Working data below:
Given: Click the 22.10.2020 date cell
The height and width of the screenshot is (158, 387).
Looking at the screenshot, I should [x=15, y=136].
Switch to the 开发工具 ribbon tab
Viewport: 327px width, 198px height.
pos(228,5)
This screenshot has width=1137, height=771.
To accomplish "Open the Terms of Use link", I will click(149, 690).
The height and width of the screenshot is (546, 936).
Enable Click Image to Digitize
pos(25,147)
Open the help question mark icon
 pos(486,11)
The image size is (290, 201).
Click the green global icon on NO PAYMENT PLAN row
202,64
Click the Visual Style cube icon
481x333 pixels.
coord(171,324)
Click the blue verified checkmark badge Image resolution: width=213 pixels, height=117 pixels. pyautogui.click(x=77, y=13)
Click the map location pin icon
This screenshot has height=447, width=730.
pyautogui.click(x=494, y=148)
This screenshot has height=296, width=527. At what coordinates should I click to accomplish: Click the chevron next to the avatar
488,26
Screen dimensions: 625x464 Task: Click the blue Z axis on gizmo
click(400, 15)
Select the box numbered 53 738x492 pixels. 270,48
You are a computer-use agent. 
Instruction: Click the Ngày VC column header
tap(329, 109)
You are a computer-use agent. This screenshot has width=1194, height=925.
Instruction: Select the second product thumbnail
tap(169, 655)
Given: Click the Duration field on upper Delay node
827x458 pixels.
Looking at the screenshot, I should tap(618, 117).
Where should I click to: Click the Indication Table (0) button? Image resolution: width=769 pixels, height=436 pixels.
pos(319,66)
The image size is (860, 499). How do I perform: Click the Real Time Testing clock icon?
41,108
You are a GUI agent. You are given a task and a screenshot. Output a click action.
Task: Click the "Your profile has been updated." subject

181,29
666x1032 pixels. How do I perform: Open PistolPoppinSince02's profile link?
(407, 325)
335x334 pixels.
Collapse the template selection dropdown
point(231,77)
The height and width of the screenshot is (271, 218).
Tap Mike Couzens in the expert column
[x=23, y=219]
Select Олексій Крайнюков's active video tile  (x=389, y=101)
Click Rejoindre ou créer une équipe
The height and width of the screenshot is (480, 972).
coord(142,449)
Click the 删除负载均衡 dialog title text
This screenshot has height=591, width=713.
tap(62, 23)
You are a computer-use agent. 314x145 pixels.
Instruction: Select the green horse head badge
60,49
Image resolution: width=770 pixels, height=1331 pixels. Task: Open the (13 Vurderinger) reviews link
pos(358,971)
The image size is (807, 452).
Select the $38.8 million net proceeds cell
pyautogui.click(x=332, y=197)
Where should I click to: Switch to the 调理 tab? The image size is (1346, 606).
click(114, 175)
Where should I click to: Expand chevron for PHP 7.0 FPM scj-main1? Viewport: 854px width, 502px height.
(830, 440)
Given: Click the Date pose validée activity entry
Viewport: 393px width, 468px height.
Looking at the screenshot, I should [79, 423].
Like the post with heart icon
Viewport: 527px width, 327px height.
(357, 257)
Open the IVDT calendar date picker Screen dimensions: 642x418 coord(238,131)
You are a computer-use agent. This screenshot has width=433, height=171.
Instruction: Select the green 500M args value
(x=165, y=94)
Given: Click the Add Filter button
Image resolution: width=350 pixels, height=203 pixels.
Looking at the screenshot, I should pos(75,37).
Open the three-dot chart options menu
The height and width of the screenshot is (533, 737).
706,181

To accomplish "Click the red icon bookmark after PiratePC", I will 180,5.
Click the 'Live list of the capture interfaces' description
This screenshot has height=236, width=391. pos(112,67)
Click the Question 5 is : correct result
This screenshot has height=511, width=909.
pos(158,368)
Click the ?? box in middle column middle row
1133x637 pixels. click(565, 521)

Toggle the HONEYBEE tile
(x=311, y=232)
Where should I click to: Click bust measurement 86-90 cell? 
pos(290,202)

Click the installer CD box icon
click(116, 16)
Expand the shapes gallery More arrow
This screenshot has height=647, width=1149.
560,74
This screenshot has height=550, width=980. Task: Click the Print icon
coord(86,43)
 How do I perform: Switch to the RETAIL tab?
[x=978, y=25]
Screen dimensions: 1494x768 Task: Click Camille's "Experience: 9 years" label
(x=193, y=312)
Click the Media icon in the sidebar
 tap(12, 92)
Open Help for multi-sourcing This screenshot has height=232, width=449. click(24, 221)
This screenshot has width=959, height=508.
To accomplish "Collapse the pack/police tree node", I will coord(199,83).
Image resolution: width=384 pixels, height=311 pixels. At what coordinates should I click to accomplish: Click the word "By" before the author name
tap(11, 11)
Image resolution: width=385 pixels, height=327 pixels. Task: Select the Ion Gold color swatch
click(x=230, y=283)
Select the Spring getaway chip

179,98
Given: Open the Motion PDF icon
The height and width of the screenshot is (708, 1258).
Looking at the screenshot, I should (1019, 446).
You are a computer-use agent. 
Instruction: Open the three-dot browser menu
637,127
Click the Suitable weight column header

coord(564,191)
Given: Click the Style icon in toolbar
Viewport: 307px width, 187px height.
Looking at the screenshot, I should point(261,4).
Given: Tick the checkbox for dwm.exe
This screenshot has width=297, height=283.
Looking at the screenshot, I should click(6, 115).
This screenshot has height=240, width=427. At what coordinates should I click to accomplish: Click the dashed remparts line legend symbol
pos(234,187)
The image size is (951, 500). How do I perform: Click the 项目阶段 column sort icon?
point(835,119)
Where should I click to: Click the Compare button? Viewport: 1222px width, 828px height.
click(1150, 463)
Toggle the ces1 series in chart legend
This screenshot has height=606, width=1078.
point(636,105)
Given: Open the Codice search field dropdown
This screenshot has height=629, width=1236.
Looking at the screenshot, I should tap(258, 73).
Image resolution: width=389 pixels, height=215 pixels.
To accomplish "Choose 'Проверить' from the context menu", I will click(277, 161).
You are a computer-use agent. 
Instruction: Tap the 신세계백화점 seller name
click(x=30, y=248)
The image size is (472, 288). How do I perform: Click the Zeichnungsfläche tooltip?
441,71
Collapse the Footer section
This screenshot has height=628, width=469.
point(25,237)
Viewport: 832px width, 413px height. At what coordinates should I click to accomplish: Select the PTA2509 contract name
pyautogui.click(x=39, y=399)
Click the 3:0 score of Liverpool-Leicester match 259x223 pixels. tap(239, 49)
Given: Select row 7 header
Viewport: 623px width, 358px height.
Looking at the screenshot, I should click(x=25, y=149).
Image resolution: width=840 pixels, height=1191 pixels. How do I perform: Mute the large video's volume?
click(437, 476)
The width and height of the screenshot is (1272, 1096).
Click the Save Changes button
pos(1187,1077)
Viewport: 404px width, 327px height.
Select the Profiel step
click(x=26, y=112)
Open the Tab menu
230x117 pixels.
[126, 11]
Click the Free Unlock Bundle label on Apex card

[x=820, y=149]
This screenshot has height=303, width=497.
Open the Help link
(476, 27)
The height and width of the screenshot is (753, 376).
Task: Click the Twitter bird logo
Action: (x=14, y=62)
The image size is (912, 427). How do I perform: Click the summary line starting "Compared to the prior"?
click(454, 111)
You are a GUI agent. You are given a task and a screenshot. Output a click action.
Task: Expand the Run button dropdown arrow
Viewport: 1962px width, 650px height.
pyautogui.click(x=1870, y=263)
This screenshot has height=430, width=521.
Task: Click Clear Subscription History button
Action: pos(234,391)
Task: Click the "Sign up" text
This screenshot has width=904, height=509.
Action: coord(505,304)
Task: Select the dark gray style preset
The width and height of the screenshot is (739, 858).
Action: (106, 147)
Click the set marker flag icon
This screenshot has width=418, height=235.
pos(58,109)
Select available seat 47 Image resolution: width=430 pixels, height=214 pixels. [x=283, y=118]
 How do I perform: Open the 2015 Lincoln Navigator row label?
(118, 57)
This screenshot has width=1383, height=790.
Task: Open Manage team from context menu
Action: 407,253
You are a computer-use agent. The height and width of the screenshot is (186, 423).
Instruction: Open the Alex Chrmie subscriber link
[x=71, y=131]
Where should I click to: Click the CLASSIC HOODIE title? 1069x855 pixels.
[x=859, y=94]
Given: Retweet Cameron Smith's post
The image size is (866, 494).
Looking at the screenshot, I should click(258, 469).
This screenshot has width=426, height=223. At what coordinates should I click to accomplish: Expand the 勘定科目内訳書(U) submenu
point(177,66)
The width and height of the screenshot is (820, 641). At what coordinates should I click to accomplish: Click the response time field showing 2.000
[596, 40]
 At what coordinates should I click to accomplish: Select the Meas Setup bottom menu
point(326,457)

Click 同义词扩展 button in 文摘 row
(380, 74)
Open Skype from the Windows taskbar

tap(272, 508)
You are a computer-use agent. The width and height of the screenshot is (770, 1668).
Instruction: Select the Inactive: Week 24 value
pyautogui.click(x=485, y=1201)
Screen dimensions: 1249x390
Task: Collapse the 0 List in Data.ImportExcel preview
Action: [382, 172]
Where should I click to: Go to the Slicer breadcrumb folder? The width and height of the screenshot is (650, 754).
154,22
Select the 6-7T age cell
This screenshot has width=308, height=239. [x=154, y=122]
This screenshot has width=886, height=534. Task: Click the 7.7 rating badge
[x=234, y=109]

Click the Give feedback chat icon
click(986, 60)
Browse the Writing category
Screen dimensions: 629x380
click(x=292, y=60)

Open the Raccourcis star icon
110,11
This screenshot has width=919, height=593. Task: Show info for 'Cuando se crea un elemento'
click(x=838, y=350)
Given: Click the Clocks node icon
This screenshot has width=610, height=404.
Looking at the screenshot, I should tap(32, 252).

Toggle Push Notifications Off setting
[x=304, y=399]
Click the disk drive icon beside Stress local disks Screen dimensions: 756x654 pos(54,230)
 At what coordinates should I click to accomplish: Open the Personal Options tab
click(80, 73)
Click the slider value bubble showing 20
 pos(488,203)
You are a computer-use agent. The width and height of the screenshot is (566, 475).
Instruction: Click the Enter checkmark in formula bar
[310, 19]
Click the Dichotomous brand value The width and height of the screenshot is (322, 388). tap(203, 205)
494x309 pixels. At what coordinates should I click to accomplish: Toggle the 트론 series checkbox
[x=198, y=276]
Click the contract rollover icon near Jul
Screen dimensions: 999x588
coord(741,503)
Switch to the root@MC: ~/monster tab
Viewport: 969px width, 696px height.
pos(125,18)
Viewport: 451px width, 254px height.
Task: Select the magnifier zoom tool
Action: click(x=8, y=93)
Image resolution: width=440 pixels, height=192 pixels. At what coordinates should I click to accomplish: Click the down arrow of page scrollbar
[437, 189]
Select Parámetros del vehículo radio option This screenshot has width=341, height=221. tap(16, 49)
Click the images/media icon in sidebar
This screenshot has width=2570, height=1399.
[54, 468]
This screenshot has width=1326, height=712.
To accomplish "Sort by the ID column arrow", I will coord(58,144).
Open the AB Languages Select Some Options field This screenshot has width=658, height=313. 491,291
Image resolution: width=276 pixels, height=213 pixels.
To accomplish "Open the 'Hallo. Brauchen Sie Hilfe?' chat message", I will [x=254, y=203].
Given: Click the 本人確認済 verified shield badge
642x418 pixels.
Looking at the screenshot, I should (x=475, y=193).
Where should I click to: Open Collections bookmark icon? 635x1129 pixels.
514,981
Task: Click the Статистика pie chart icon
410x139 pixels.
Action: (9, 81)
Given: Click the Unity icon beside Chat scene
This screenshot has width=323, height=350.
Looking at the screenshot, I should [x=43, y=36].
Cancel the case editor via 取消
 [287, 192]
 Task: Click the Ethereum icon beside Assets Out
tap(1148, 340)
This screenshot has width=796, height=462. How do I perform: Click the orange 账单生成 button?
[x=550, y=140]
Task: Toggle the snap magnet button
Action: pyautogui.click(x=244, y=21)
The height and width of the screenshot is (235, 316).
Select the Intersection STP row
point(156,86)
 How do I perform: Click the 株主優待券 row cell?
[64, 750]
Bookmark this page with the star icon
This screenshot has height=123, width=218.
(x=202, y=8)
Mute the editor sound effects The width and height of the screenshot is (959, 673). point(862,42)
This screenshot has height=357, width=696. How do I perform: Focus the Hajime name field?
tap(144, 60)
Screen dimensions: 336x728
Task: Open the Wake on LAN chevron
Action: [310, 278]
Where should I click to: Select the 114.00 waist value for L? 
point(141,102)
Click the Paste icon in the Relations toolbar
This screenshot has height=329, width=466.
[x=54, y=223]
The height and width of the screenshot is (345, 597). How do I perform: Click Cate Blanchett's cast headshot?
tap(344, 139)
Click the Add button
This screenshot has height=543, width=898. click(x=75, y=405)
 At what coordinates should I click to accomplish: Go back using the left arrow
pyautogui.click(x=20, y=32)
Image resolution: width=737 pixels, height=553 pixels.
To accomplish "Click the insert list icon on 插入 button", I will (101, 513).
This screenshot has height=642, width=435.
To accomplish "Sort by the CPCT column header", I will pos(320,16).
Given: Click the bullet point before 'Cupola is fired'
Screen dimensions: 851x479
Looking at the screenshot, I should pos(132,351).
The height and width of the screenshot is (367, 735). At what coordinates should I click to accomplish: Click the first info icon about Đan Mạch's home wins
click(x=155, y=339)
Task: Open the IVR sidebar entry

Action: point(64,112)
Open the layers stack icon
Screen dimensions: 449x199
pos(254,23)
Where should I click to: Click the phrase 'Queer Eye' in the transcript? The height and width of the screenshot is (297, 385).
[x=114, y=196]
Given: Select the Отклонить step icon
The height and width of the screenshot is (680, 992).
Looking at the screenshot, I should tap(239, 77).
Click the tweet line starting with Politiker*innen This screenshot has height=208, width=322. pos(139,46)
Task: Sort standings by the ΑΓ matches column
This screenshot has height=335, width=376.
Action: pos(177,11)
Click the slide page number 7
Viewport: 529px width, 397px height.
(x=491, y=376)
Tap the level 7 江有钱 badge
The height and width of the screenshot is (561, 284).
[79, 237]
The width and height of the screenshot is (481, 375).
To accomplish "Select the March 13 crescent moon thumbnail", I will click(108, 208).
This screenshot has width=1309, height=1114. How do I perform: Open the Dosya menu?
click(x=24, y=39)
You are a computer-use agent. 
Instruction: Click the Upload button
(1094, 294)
End of Working data.
• Assignment:
Identify the lines in the entries that hold "will" and return each one.

• Solution to this task:
To accomplish "Open the Terms of Use link", I will click(149, 690).
To accomplish "Click the red icon bookmark after PiratePC", I will 180,5.
To accomplish "Collapse the pack/police tree node", I will coord(199,83).
To accomplish "Choose 'Проверить' from the context menu", I will click(277, 161).
To accomplish "Sort by the ID column arrow", I will coord(58,144).
To accomplish "Open the 'Hallo. Brauchen Sie Hilfe?' chat message", I will [x=254, y=203].
To accomplish "Click the insert list icon on 插入 button", I will (101, 513).
To accomplish "Sort by the CPCT column header", I will pos(320,16).
To accomplish "Select the March 13 crescent moon thumbnail", I will click(108, 208).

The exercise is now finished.